Editor: The recent four-year budget proposed by Chatham-Kent administration has brought chills to most of us in the community. We have been told that the majority of the increase is due to inflation. One needs to ask how an annual tax increase averaging 7.8 per cent each year is justified when inflation is expected to end the year at 3.1 per cent?

Chatham-Kent council, endorsed by administration, continually promotes an open and transparent government. Let me give you a few examples of why our office has some real concerns about this mantra and the ethical management of our property taxes.

Back in 2020, with the risk of a projected budget deficit occurring due to Covid-19, council directed administration to investigate savings opportunities to achieve a 2021 budget target of zero per cent. A task force consisting of local business people was formed. Reports dated August 2020 and October 2020 produced a list of action items intended to bring savings to the municipality. However, none of the ideas proposed in the reports that followed were adopted by council.

One report that was originally accepted, the repurposing of an underutilized arena, was overturned at the next council meeting. A slap in the business community’s face, and three years of lost savings. And this is the same group that now appears to be supporting increasing our tax dollars to renovate the Sears building? It’s easy to spend tax dollars, but difficult to cut.

Our office went back and reviewed these 2020 savings reports. Good ideas were presented, however, we found one report that was not responded to by the November 2020 deadline, namely, savings to retiree benefits. For those of you who don’t know, the municipality has a very generous retiree benefit plan that is substantially funded by tax dollars, benefits that you and I pay for but cannot have. An existing incentive for government management is to increase their salaries to fit a “best five-year highest wage earnings” window, which determines their retirement package for life.

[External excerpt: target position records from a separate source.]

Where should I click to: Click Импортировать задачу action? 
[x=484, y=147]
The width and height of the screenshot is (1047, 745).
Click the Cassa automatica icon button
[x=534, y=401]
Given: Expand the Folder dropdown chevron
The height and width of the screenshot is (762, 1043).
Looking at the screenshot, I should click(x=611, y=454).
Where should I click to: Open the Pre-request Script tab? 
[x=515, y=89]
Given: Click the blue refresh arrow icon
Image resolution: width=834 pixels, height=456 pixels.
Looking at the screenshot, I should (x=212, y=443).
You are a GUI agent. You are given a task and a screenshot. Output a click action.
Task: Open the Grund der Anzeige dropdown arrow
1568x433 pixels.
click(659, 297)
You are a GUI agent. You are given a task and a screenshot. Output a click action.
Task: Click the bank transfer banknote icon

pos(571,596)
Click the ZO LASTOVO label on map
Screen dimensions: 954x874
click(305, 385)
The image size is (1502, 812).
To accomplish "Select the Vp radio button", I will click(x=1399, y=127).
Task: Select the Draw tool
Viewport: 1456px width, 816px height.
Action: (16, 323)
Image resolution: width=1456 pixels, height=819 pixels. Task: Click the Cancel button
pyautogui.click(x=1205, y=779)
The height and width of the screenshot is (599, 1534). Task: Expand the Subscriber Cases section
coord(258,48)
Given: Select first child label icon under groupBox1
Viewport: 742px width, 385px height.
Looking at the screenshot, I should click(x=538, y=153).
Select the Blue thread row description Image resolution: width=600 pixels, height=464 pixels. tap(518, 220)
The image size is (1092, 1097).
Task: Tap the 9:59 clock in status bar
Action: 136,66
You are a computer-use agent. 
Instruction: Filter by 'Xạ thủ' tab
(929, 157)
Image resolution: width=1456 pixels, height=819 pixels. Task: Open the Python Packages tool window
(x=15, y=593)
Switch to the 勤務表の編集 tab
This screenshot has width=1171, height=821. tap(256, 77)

The police chief and CAO will receive about $175,000 yearly when they retire, and this amount will increase annually with inflation.

Further investigation has revealed there is no record of administration ever responding to proposed savings in retiree benefits.

A recent October 2023 report to council entitled “previous council action items” does not list the retiree benefit report on either the list recommended to remain or to be removed.

In accordance with the laws of governance, once a motion is approved, it stands and can only be removed by a vote of council.

There is no evidence showing this step ever took place with respect to retiree benefits, and we are now in the fourth year since the original motion was approved.

Why isn’t council holding administration accountable to respond to every motion that they create and approve? Council reports are online and these facts can be fully verified by any member of the public.

When the evidence demonstrates that public-owned information is concealed, how are the citizens of Chatham-Kent expected to trust those managing our property taxes? How can we possibly trust their four-year budget figures? Why will C-K not provide details of how they spend money within our 10 municipal departments and 21 divisions?

There is no way council or the citizenry can responsibly scrutinize where tax dollars are going based on the current budget format.

We know that our office is not popular with the municipality, but we speak with facts.

The public will find millions of tax dollars spent in a fashion they will likely find appalling, especially given the proposed nearly 31-per-cent tax hike over the next four years.